> Aim of the task
Please give every entry again, exactly as it reads.

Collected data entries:
━━━━━━━━━━━━━━━━
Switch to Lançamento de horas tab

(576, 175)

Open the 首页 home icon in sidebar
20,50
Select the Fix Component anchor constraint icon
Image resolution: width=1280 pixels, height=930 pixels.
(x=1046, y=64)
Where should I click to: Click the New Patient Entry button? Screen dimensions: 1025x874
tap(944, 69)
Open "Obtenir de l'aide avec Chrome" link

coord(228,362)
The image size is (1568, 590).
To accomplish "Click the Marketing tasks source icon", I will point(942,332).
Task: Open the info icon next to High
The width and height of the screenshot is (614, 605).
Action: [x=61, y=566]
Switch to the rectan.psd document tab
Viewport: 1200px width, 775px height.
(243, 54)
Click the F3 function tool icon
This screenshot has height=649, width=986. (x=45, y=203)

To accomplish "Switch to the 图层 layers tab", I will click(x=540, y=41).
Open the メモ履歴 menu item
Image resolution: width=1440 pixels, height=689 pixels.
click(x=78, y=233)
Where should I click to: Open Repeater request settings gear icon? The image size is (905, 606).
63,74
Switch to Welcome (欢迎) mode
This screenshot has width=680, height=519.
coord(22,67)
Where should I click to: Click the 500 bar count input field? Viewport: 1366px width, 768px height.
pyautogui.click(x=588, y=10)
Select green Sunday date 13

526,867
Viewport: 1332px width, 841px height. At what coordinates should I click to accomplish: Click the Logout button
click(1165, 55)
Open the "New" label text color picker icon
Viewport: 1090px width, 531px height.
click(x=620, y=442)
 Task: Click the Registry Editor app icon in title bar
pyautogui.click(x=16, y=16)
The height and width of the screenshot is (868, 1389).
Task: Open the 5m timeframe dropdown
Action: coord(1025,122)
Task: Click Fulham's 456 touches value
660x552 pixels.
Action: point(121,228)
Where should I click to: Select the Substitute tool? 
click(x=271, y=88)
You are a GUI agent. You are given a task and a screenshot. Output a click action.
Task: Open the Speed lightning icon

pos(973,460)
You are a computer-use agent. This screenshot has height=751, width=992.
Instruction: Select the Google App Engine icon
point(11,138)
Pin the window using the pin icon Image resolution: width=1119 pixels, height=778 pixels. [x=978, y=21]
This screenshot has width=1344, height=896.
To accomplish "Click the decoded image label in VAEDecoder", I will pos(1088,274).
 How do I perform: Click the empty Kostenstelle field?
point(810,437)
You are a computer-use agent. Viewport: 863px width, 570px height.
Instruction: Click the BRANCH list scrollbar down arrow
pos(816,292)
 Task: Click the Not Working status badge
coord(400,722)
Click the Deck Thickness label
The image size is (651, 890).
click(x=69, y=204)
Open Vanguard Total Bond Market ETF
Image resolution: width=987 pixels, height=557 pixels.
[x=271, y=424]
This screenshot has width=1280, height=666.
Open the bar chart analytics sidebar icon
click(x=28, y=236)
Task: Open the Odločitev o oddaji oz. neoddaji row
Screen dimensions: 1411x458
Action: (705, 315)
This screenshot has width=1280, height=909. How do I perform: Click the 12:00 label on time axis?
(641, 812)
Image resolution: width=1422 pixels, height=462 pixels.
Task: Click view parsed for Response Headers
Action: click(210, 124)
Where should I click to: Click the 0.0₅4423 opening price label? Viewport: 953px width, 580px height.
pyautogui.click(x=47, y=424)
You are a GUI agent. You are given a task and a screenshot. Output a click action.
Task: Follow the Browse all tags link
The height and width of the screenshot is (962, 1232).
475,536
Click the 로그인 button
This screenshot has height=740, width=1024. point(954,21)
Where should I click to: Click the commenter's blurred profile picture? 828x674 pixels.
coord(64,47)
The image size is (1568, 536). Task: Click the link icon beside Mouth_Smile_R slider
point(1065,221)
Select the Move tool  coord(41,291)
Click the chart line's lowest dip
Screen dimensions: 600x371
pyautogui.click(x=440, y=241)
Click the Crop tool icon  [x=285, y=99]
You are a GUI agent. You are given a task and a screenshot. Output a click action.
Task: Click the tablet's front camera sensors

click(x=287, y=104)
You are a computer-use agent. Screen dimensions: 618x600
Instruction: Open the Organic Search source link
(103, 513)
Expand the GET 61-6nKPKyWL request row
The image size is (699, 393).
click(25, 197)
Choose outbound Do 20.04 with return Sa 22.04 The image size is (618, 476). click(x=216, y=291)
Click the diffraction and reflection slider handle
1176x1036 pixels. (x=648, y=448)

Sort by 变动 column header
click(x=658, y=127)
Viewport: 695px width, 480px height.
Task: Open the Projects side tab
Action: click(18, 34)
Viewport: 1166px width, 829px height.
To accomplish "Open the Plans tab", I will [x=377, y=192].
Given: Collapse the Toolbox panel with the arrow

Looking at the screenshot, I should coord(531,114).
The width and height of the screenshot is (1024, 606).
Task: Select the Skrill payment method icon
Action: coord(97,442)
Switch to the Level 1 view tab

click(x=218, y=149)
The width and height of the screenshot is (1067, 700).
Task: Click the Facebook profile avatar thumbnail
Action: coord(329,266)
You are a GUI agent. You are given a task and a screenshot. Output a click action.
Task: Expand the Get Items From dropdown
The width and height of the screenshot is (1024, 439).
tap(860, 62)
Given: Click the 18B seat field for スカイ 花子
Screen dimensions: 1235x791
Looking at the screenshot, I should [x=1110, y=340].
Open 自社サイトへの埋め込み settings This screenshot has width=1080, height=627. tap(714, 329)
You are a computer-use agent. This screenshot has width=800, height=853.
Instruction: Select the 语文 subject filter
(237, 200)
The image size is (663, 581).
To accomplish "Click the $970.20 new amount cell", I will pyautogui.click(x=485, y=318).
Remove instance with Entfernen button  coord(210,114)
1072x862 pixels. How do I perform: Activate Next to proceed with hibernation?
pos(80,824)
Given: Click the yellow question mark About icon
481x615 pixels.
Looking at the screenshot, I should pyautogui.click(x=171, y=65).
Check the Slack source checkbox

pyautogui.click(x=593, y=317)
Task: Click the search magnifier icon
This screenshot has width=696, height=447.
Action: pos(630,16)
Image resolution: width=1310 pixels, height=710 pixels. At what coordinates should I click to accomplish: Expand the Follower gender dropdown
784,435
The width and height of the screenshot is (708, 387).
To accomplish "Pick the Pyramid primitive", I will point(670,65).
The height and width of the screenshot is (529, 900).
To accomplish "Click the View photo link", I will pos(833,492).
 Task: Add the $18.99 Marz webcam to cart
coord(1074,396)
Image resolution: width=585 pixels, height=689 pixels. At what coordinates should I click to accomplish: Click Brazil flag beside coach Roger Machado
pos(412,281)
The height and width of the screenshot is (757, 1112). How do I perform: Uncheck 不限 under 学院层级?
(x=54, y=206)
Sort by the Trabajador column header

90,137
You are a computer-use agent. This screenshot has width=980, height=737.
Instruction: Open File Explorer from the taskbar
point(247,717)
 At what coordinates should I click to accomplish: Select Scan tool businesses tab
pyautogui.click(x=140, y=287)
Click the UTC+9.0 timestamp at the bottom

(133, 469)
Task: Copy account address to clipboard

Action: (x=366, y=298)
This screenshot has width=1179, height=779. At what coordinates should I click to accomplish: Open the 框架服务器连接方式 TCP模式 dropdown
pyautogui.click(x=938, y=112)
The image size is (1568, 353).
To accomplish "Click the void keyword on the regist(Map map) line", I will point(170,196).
━━━━━━━━━━━━━━━━
> Final answer
Switch to Lançamento de horas tab

(576, 175)

Open the 首页 home icon in sidebar
20,50
Select the Fix Component anchor constraint icon
Image resolution: width=1280 pixels, height=930 pixels.
(x=1046, y=64)
Where should I click to: Click the New Patient Entry button? Screen dimensions: 1025x874
tap(944, 69)
Open "Obtenir de l'aide avec Chrome" link

coord(228,362)
The image size is (1568, 590).
To accomplish "Click the Marketing tasks source icon", I will point(942,332).
Task: Open the info icon next to High
The width and height of the screenshot is (614, 605).
Action: [x=61, y=566]
Switch to the rectan.psd document tab
Viewport: 1200px width, 775px height.
(243, 54)
Click the F3 function tool icon
This screenshot has height=649, width=986. (x=45, y=203)

To accomplish "Switch to the 图层 layers tab", I will click(x=540, y=41).
Open the メモ履歴 menu item
Image resolution: width=1440 pixels, height=689 pixels.
click(x=78, y=233)
Where should I click to: Open Repeater request settings gear icon? The image size is (905, 606).
63,74
Switch to Welcome (欢迎) mode
This screenshot has width=680, height=519.
coord(22,67)
Where should I click to: Click the 500 bar count input field? Viewport: 1366px width, 768px height.
pyautogui.click(x=588, y=10)
Select green Sunday date 13

526,867
Viewport: 1332px width, 841px height. At what coordinates should I click to accomplish: Click the Logout button
click(1165, 55)
Open the "New" label text color picker icon
Viewport: 1090px width, 531px height.
click(x=620, y=442)
 Task: Click the Registry Editor app icon in title bar
pyautogui.click(x=16, y=16)
The height and width of the screenshot is (868, 1389).
Task: Open the 5m timeframe dropdown
Action: coord(1025,122)
Task: Click Fulham's 456 touches value
660x552 pixels.
Action: point(121,228)
Where should I click to: Select the Substitute tool? 
click(x=271, y=88)
You are a GUI agent. You are given a task and a screenshot. Output a click action.
Task: Open the Speed lightning icon

pos(973,460)
You are a computer-use agent. This screenshot has height=751, width=992.
Instruction: Select the Google App Engine icon
point(11,138)
Pin the window using the pin icon Image resolution: width=1119 pixels, height=778 pixels. [x=978, y=21]
This screenshot has width=1344, height=896.
To accomplish "Click the decoded image label in VAEDecoder", I will pos(1088,274).
 How do I perform: Click the empty Kostenstelle field?
point(810,437)
You are a computer-use agent. Viewport: 863px width, 570px height.
Instruction: Click the BRANCH list scrollbar down arrow
pos(816,292)
 Task: Click the Not Working status badge
coord(400,722)
Click the Deck Thickness label
The image size is (651, 890).
click(x=69, y=204)
Open Vanguard Total Bond Market ETF
Image resolution: width=987 pixels, height=557 pixels.
[x=271, y=424]
This screenshot has width=1280, height=666.
Open the bar chart analytics sidebar icon
click(x=28, y=236)
Task: Open the Odločitev o oddaji oz. neoddaji row
Screen dimensions: 1411x458
Action: (705, 315)
This screenshot has width=1280, height=909. How do I perform: Click the 12:00 label on time axis?
(641, 812)
Image resolution: width=1422 pixels, height=462 pixels.
Task: Click view parsed for Response Headers
Action: click(210, 124)
Where should I click to: Click the 0.0₅4423 opening price label? Viewport: 953px width, 580px height.
pyautogui.click(x=47, y=424)
You are a GUI agent. You are given a task and a screenshot. Output a click action.
Task: Follow the Browse all tags link
The height and width of the screenshot is (962, 1232).
475,536
Click the 로그인 button
This screenshot has height=740, width=1024. point(954,21)
Where should I click to: Click the commenter's blurred profile picture? 828x674 pixels.
coord(64,47)
The image size is (1568, 536). Task: Click the link icon beside Mouth_Smile_R slider
point(1065,221)
Select the Move tool  coord(41,291)
Click the chart line's lowest dip
Screen dimensions: 600x371
pyautogui.click(x=440, y=241)
Click the Crop tool icon  [x=285, y=99]
You are a GUI agent. You are given a task and a screenshot. Output a click action.
Task: Click the tablet's front camera sensors

click(x=287, y=104)
You are a computer-use agent. Screen dimensions: 618x600
Instruction: Open the Organic Search source link
(103, 513)
Expand the GET 61-6nKPKyWL request row
The image size is (699, 393).
click(25, 197)
Choose outbound Do 20.04 with return Sa 22.04 The image size is (618, 476). click(x=216, y=291)
Click the diffraction and reflection slider handle
1176x1036 pixels. (x=648, y=448)

Sort by 变动 column header
click(x=658, y=127)
Viewport: 695px width, 480px height.
Task: Open the Projects side tab
Action: click(18, 34)
Viewport: 1166px width, 829px height.
To accomplish "Open the Plans tab", I will [x=377, y=192].
Given: Collapse the Toolbox panel with the arrow

Looking at the screenshot, I should coord(531,114).
The width and height of the screenshot is (1024, 606).
Task: Select the Skrill payment method icon
Action: coord(97,442)
Switch to the Level 1 view tab

click(x=218, y=149)
The width and height of the screenshot is (1067, 700).
Task: Click the Facebook profile avatar thumbnail
Action: coord(329,266)
You are a GUI agent. You are given a task and a screenshot. Output a click action.
Task: Expand the Get Items From dropdown
The width and height of the screenshot is (1024, 439).
tap(860, 62)
Given: Click the 18B seat field for スカイ 花子
Screen dimensions: 1235x791
Looking at the screenshot, I should [x=1110, y=340].
Open 自社サイトへの埋め込み settings This screenshot has width=1080, height=627. tap(714, 329)
You are a computer-use agent. This screenshot has width=800, height=853.
Instruction: Select the 语文 subject filter
(237, 200)
The image size is (663, 581).
To accomplish "Click the $970.20 new amount cell", I will pyautogui.click(x=485, y=318).
Remove instance with Entfernen button  coord(210,114)
1072x862 pixels. How do I perform: Activate Next to proceed with hibernation?
pos(80,824)
Given: Click the yellow question mark About icon
481x615 pixels.
Looking at the screenshot, I should pyautogui.click(x=171, y=65).
Check the Slack source checkbox

pyautogui.click(x=593, y=317)
Task: Click the search magnifier icon
This screenshot has width=696, height=447.
Action: pos(630,16)
Image resolution: width=1310 pixels, height=710 pixels. At what coordinates should I click to accomplish: Expand the Follower gender dropdown
784,435
The width and height of the screenshot is (708, 387).
To accomplish "Pick the Pyramid primitive", I will point(670,65).
The height and width of the screenshot is (529, 900).
To accomplish "Click the View photo link", I will pos(833,492).
 Task: Add the $18.99 Marz webcam to cart
coord(1074,396)
Image resolution: width=585 pixels, height=689 pixels. At what coordinates should I click to accomplish: Click Brazil flag beside coach Roger Machado
pos(412,281)
The height and width of the screenshot is (757, 1112). How do I perform: Uncheck 不限 under 学院层级?
(x=54, y=206)
Sort by the Trabajador column header

90,137
You are a computer-use agent. This screenshot has width=980, height=737.
Instruction: Open File Explorer from the taskbar
point(247,717)
 At what coordinates should I click to accomplish: Select Scan tool businesses tab
pyautogui.click(x=140, y=287)
Click the UTC+9.0 timestamp at the bottom

(133, 469)
Task: Copy account address to clipboard

Action: (x=366, y=298)
This screenshot has width=1179, height=779. At what coordinates should I click to accomplish: Open the 框架服务器连接方式 TCP模式 dropdown
pyautogui.click(x=938, y=112)
The image size is (1568, 353).
To accomplish "Click the void keyword on the regist(Map map) line", I will point(170,196).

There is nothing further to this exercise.